This time last year we had a foot of snow on the ground with no end in sight. It was the worst winter in history around these parts. One year later, it will be 74 degrees this week.
I took the last two days off and did absolutely nothing besides your normal Christmas events with the family. I say normal, you know your a redneck when your best Christmas present is a incubator. I sure needed it too. Now I have two I can set all summer long. We will be pumping out the chicks this year.
Another reason I took the last two days off was because it came one heck of a rain and it is still really muddy, but cabin fever got the better of me today.
Even though it was cold and muddy, I decided I had enough of cleaning the house and went out to get the string pulled in the conduit so I can at least get the wire pulled in tomorrow.
Yes it was awful working conditions but I managed to push on.

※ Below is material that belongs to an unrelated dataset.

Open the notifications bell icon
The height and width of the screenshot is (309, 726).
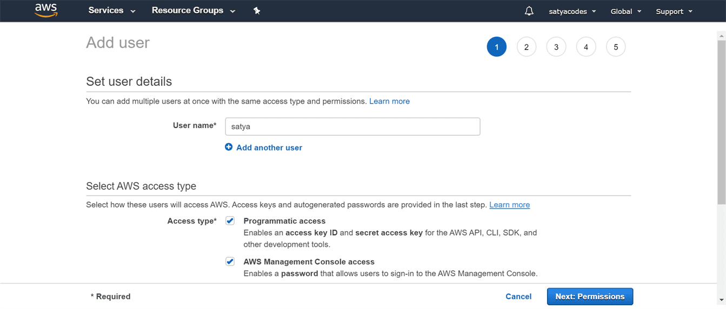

I attempted blowing the string in last Thursday but ended up not being able too, so today I built a neat little device that had a automatic string feed and a seal that would keep the air pressure up in the pipe so my fishing cork would make it all the way to the end. After several attempts that did not work either and I was just about to give up because I was cold, muddy and out of ideas when I tried one more thing.
I modified my device attaching it to a garden hose and used water pressure to push the cork. It took it a little while and when I heard the youngest yelling from the barn for me to stop, I was relieved. Finally, success!
So tomorrow the plan is to attempt the wire pull. I am pulling three #6 wire squeezed into a 3/4 conduit. The big wire is to make up for the voltage drop going that far.
Hopefully I will have power down there by the weekend.
Good luck with your electrical project, we did the trench/conduit thing from the house to the main barn a few years ago.. after that we did it the redneck way, stringing the line through the trees to the chicken coop :)
ReplyDeleteThere is not anything wrong with hanging it in the trees Anonymous. That is the way we had our house wired down on the old farm for years, until the kids came along and we needed more power.